Tuesday, July 13, 2010

This is the only sure cure for Blastocystis


July 13, 2010. The rate of Blastocystis infection has skyrocketed in the United States in the last 15 years. What was once a rare disease now infects at least 1 in 7 adults in Oregon and California. Patients develop chronic diarrhea, abdominal pain, and severe fatigue. Some develop neurological problems, joint pain, and skin rashes. Many aren't able to work or function in society.

And sadly, many take their own lives. Patients with symptoms of Blastocystis infection are three times more likely to contemplate suicide or commit suicidal acts.
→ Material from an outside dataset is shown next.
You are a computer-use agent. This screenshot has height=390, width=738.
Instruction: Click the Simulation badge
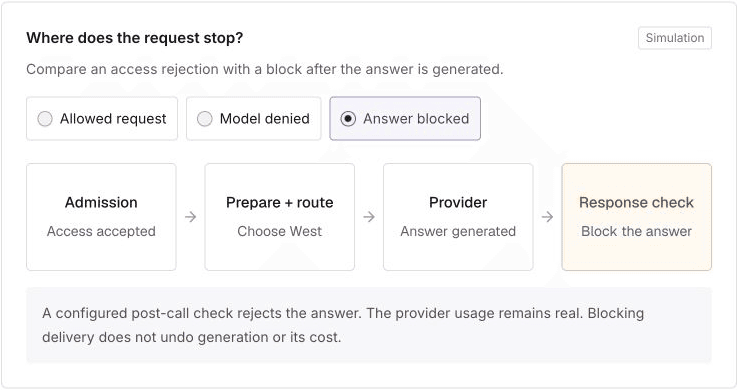coord(675,38)
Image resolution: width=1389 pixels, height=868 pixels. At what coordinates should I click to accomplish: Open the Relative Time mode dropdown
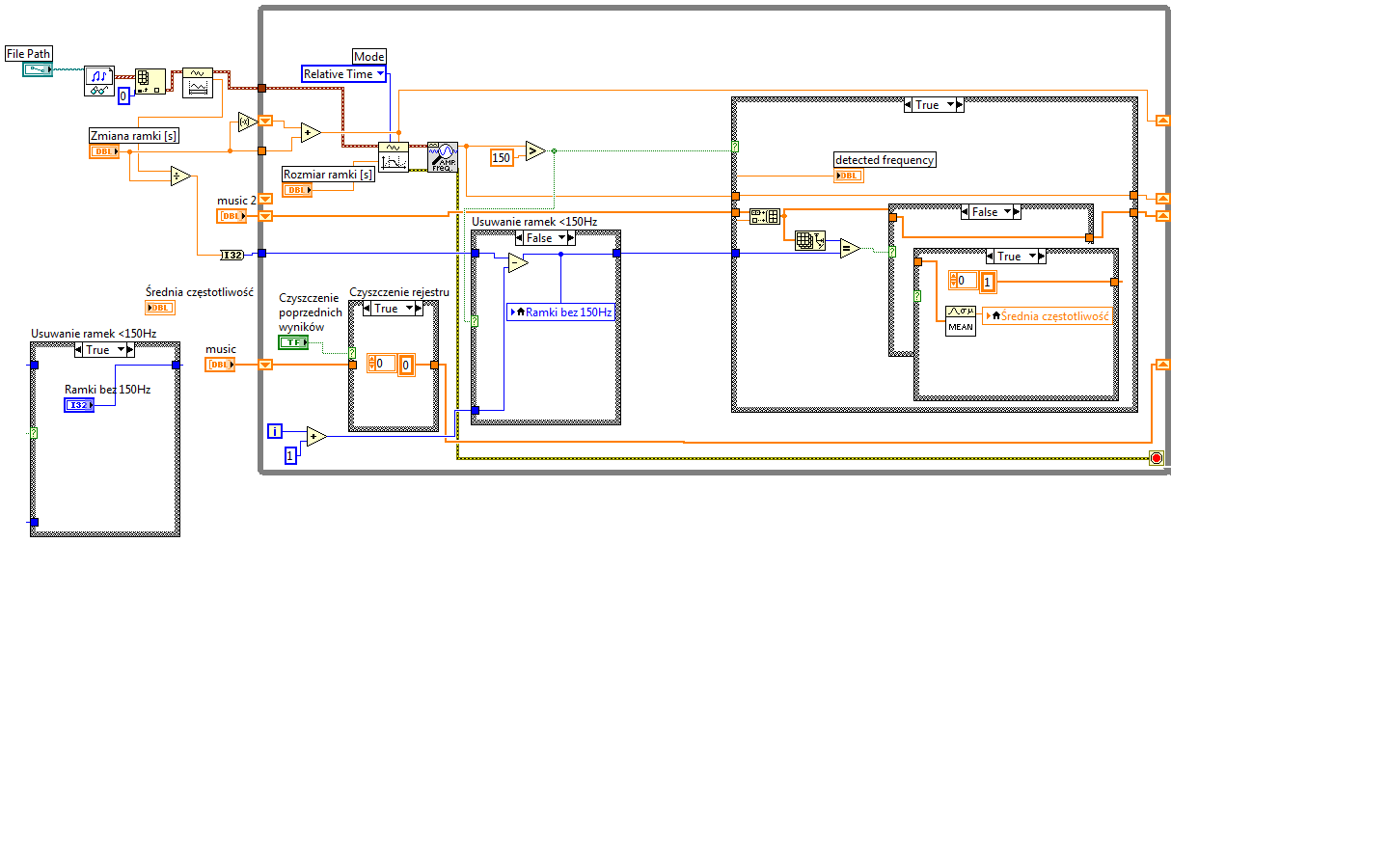click(x=343, y=74)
Patients don't want to kill themselves. They want a cure. But the NIH has repeatedly refused to support any investigation into drugs to treat the infection. They claim that it is too early to think about treating patients, and more research is needed. This, despite the fact that a 15-year study conducted between 1979 and 1994 in their own NIH labs conclusively identified Blastocystis as producing the same symptoms patients today are experiencing.
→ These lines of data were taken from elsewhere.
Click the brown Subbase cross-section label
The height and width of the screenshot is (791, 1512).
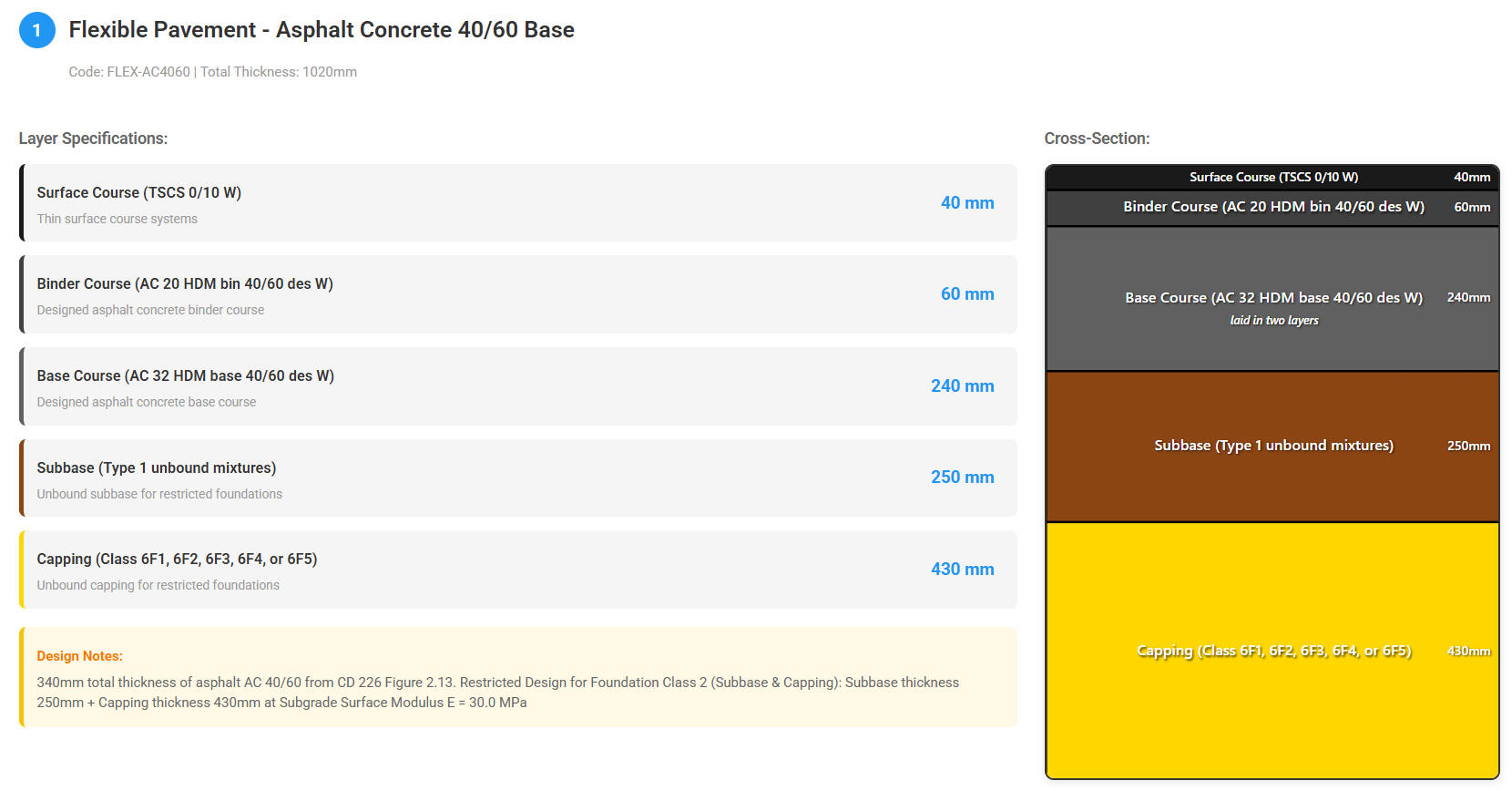(x=1272, y=446)
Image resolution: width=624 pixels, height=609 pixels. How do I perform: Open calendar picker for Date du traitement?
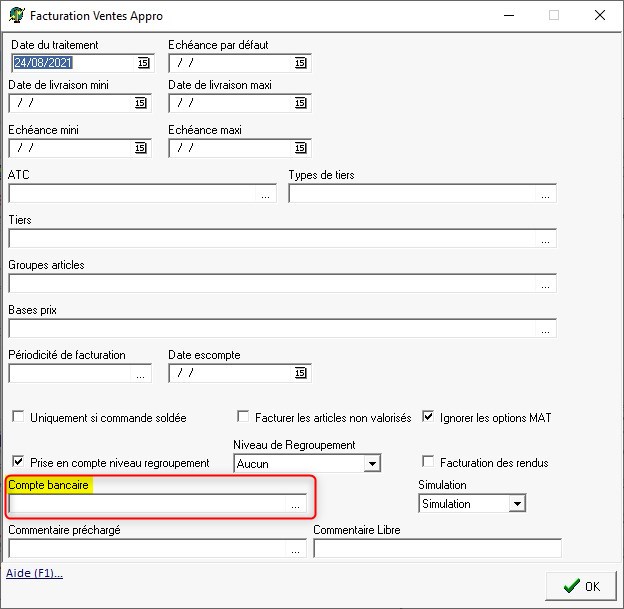[143, 63]
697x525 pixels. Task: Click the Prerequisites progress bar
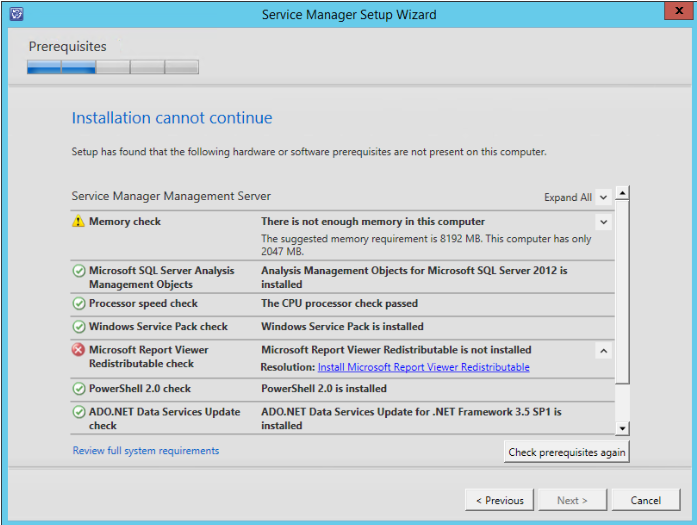(113, 67)
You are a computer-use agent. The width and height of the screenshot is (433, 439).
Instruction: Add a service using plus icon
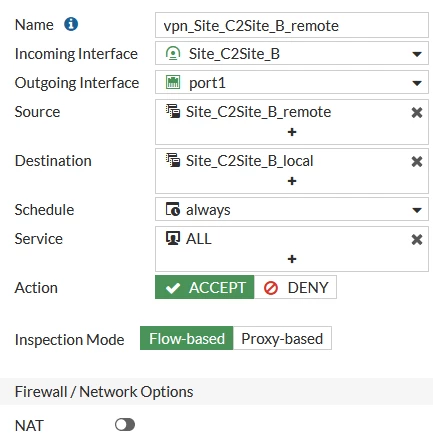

Many of the drugs which could treat patients today were used routinely by physicians until the mid-1980's, and then removed from use by the FDA except for a few specific cases defined by the CDC. If the NIH refuses to provide any assistance identifying drugs, that patients should have access to restricted antiprotozoals to try to find a treatment for themselves.
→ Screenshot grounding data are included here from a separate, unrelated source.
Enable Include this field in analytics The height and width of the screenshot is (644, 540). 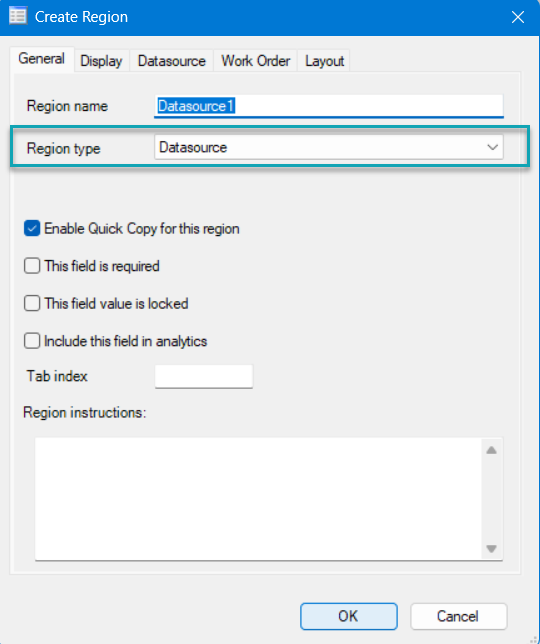click(x=32, y=341)
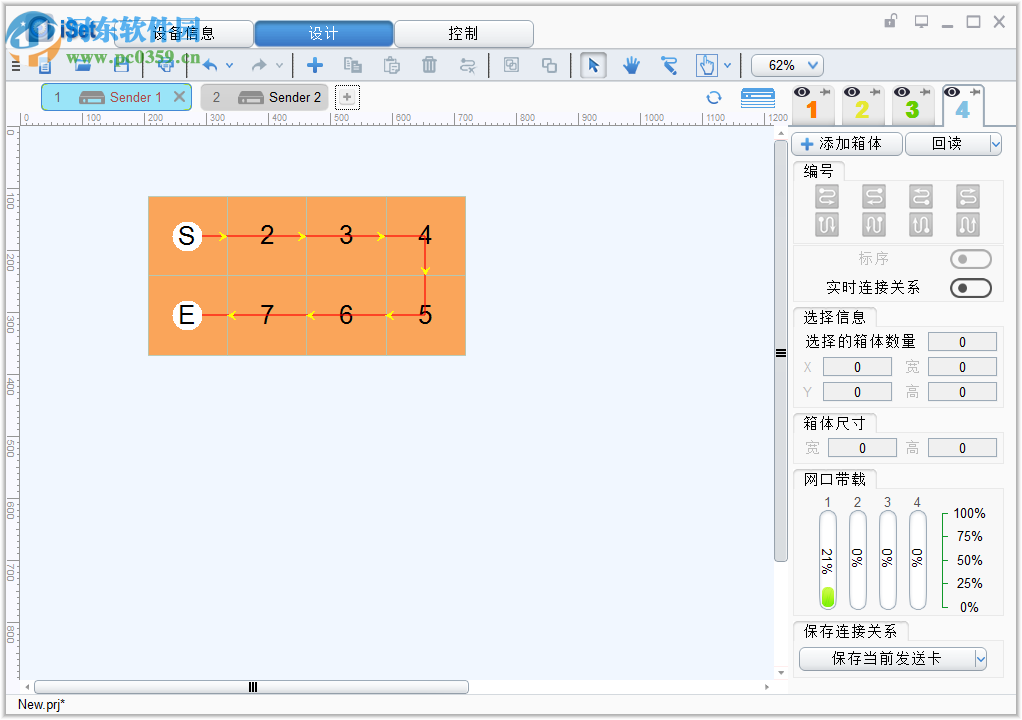The height and width of the screenshot is (720, 1022).
Task: Select the left-to-right serpentine numbering pattern icon
Action: tap(826, 197)
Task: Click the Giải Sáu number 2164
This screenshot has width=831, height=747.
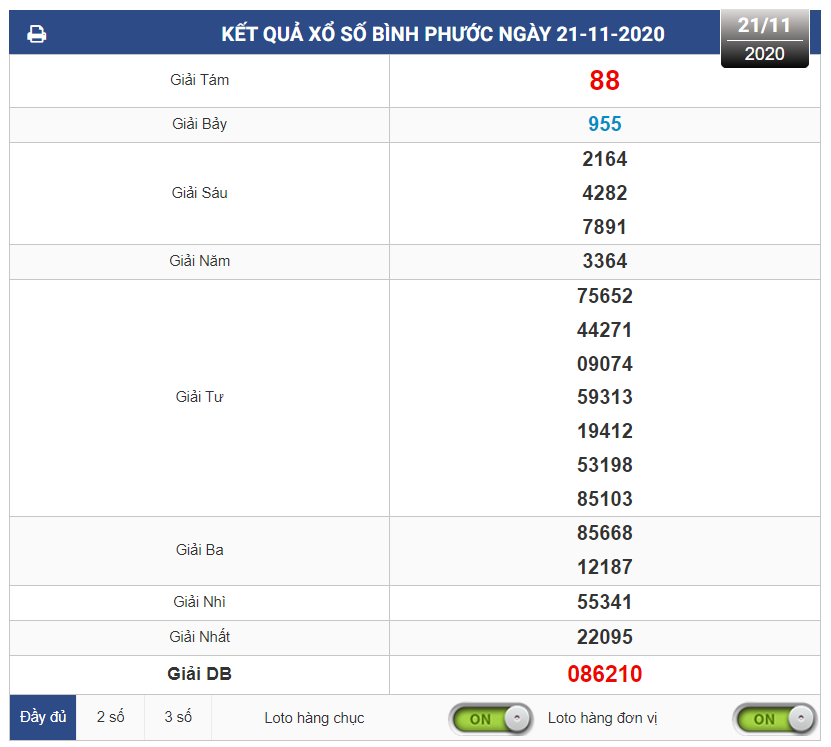Action: pos(604,159)
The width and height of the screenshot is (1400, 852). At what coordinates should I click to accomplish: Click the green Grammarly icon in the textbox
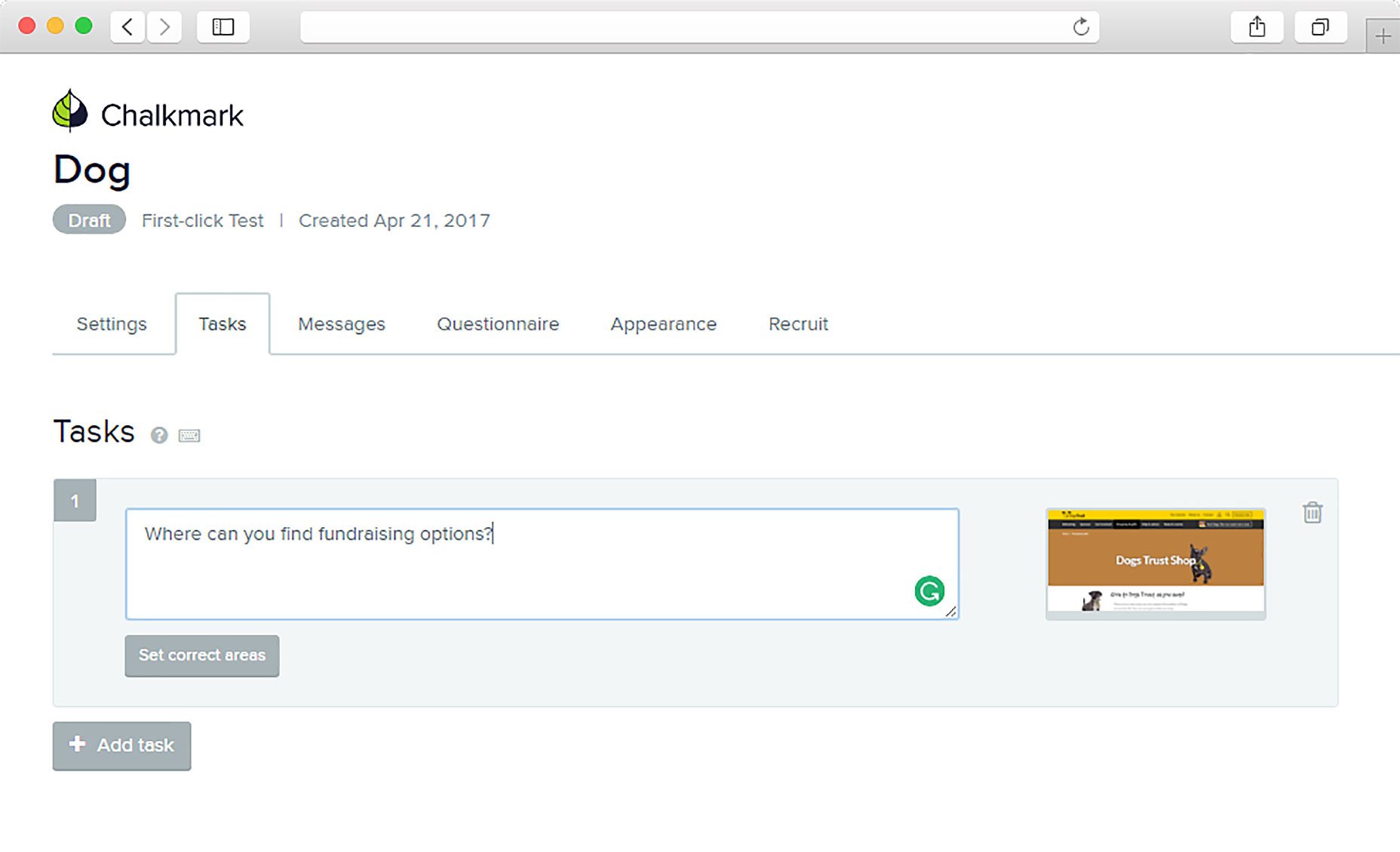(x=929, y=591)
Is there a risk? Yes, of course. But many elective surgeries carry risks too, and they have not been banned. Patients can elect to have breast augmentation, nose restructuring, face lifts. People can choose to smoke, which has been proven to lead to cancer and death in many patients. In Oregon, a patient can even elect to end their lift.

But they can't elect to be treated with many antiprotozoal drugs for Blastocystis.

It's wrong for Federal agencies to drive patients to suicide when drugs are available which may help them. If you agree, please join us to promote patient choice in antiprotozoal treatment.

Because we'd like the disease to end with a healthy patient. Not a suicide.